Start of Data extract

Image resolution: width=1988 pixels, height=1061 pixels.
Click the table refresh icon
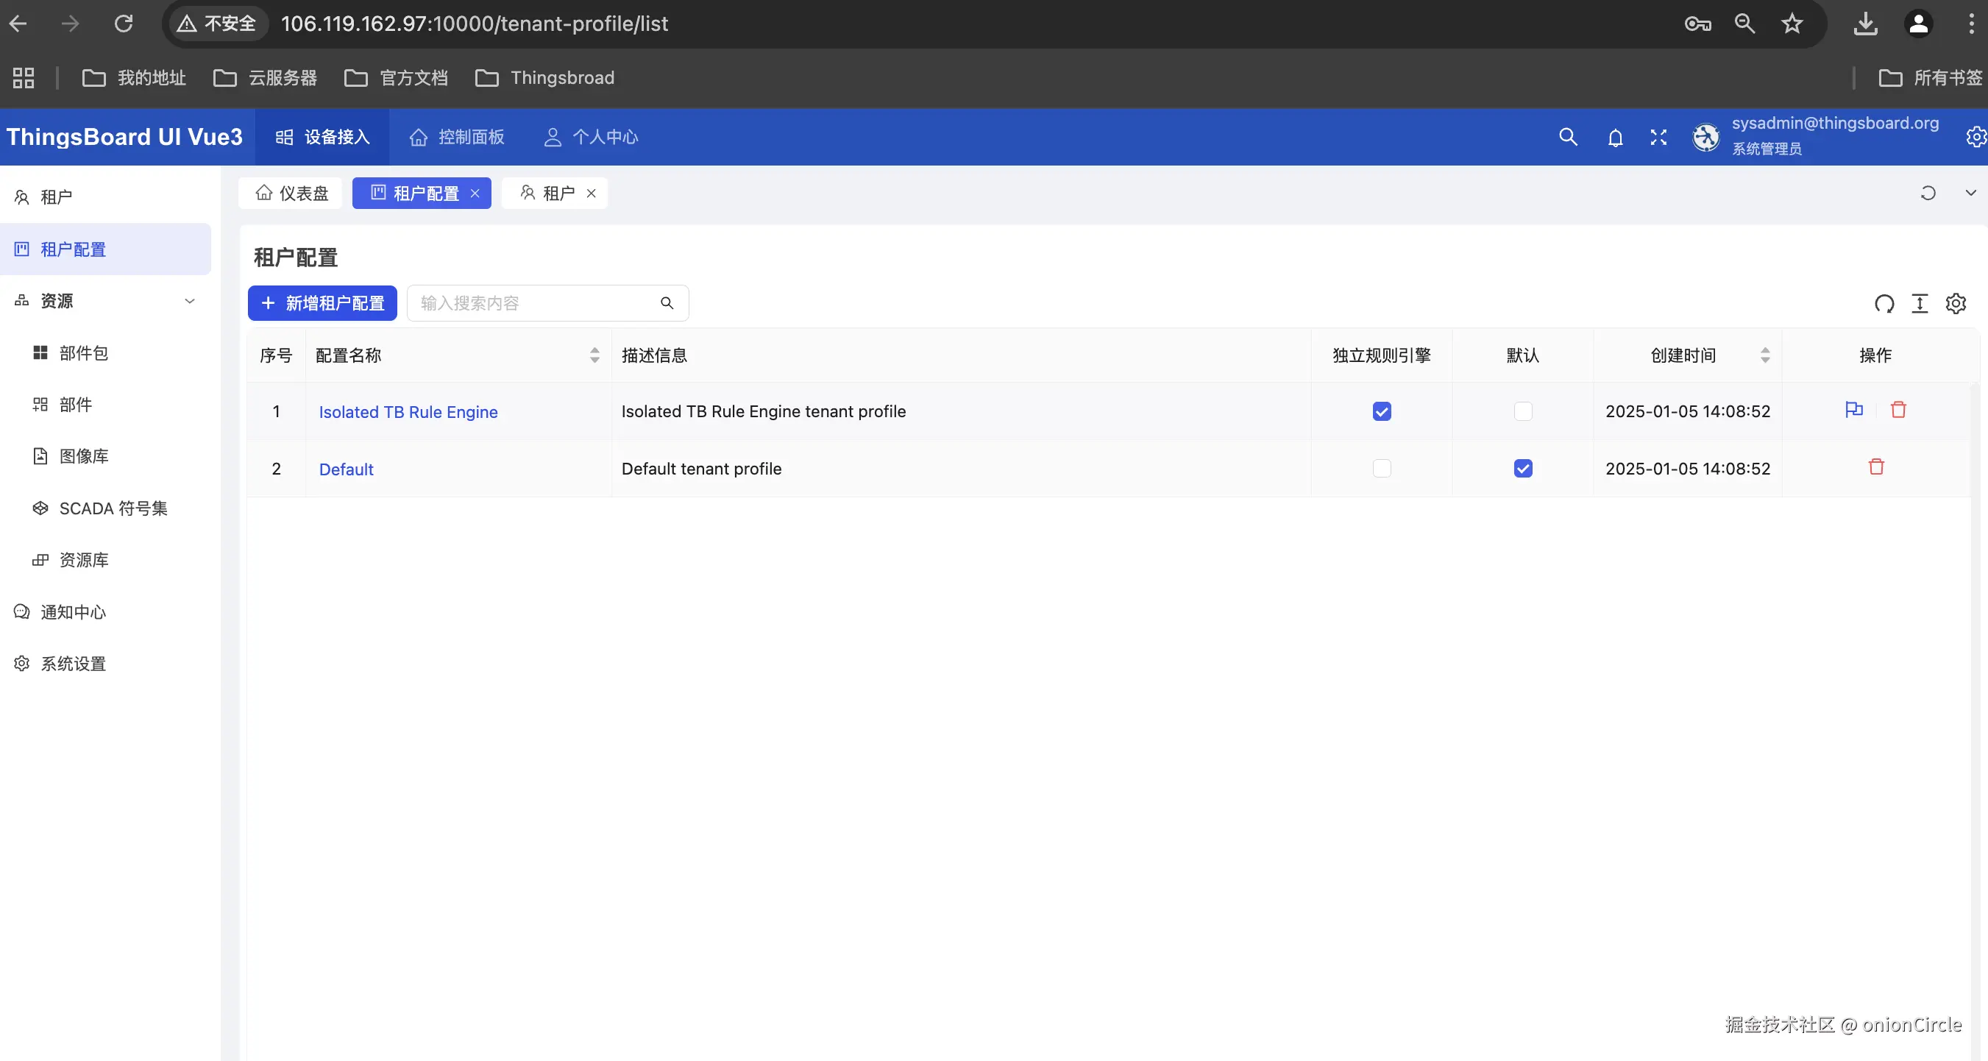tap(1884, 304)
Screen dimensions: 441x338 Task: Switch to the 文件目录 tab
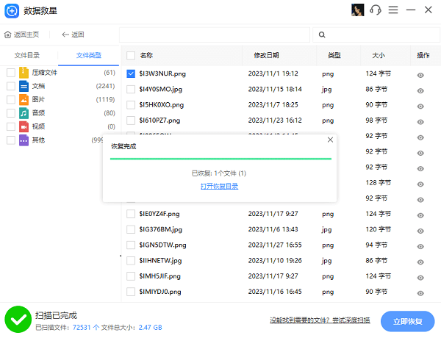(27, 55)
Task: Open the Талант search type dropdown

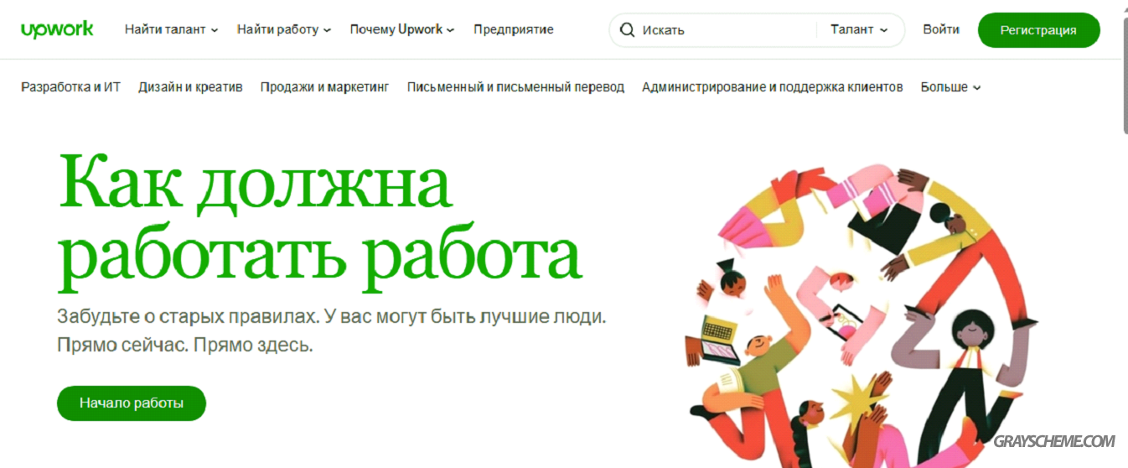Action: [859, 30]
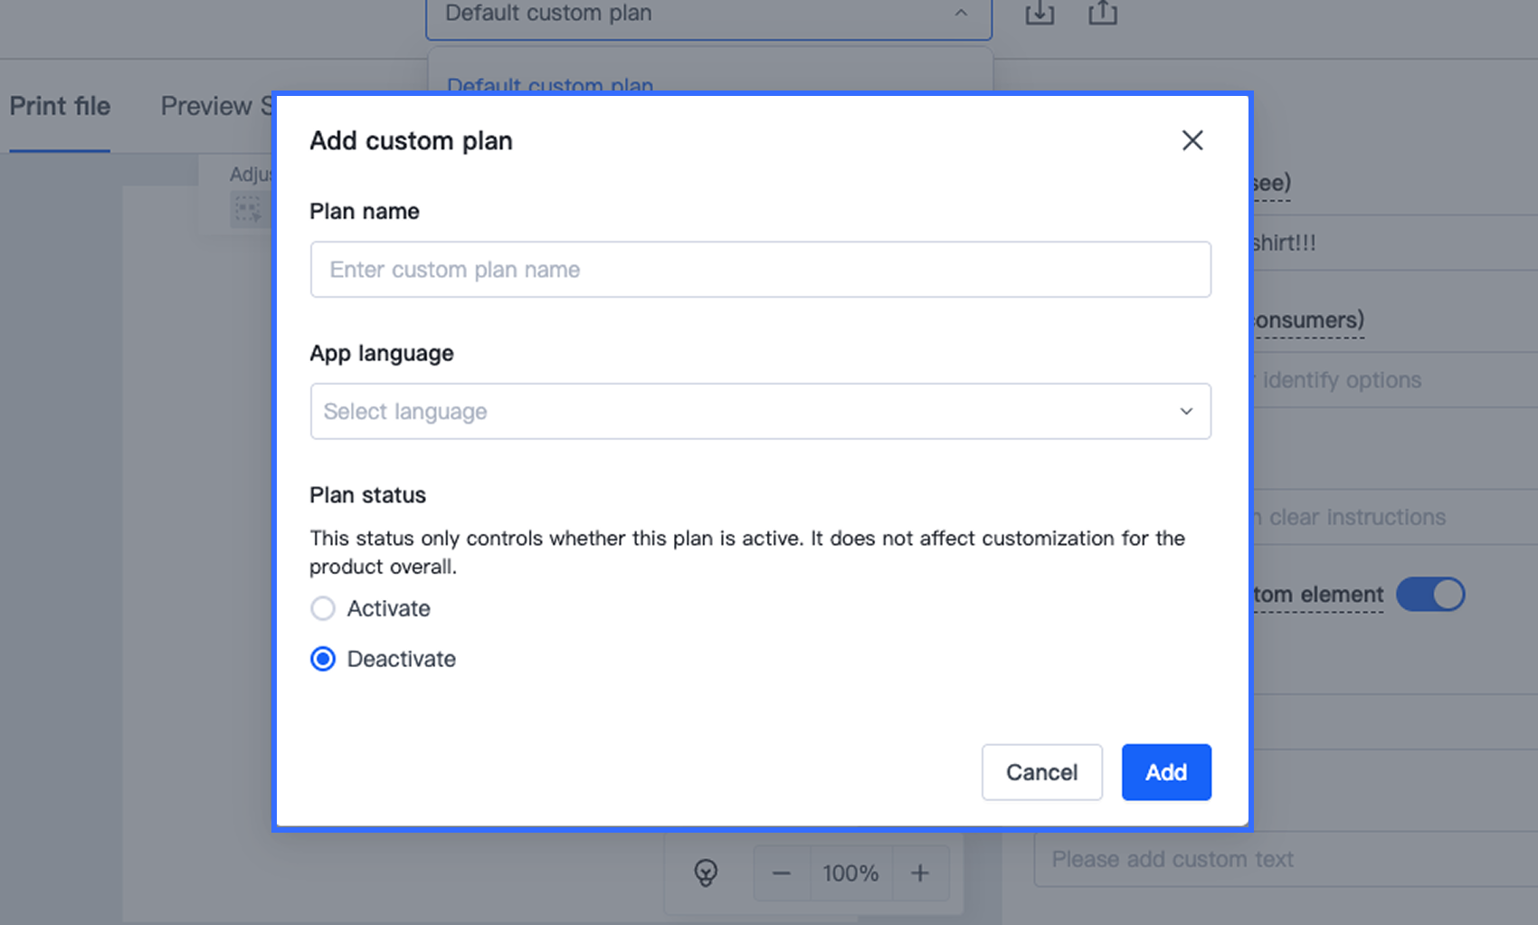
Task: Click the Plan name input field
Action: click(x=760, y=270)
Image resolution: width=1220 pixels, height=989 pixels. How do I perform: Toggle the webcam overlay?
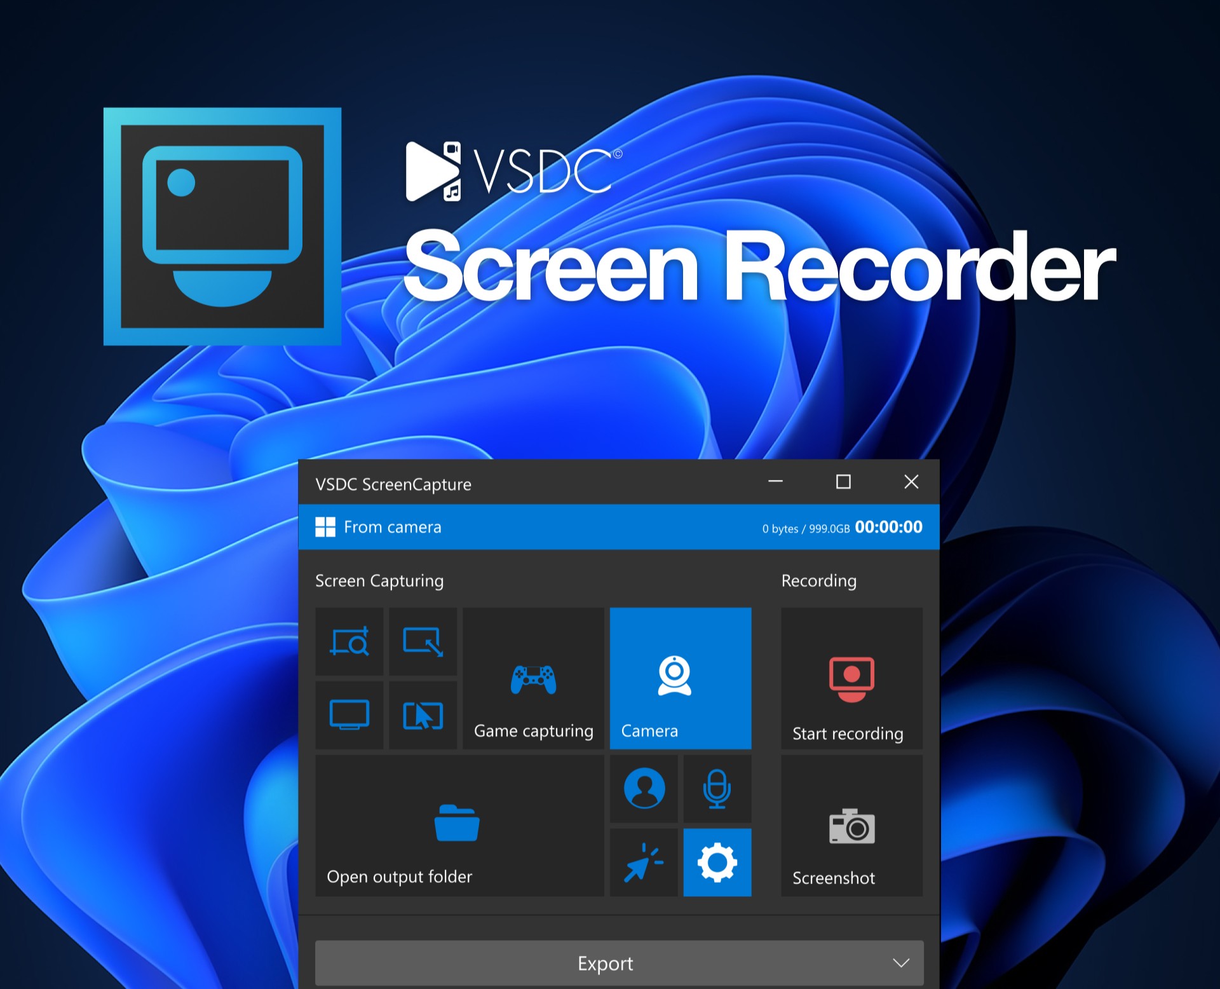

End of Data extract

**Aim:** Arrange the material above as a numbered list with each line as its own item, skipping blank lines and leaving the pictures out.

**Solution:**
1. Image resolution: width=1988 pixels, height=1061 pixels.
2. Click the table refresh icon
3. tap(1884, 304)
4. Screen dimensions: 441x338 Task: Switch to the 文件目录 tab
5. (27, 55)
6. Task: Open the Талант search type dropdown
7. Action: [859, 30]
8. Task: Click the Plan name input field
9. Action: click(x=760, y=270)
10. Image resolution: width=1220 pixels, height=989 pixels. How do I perform: Toggle the webcam overlay?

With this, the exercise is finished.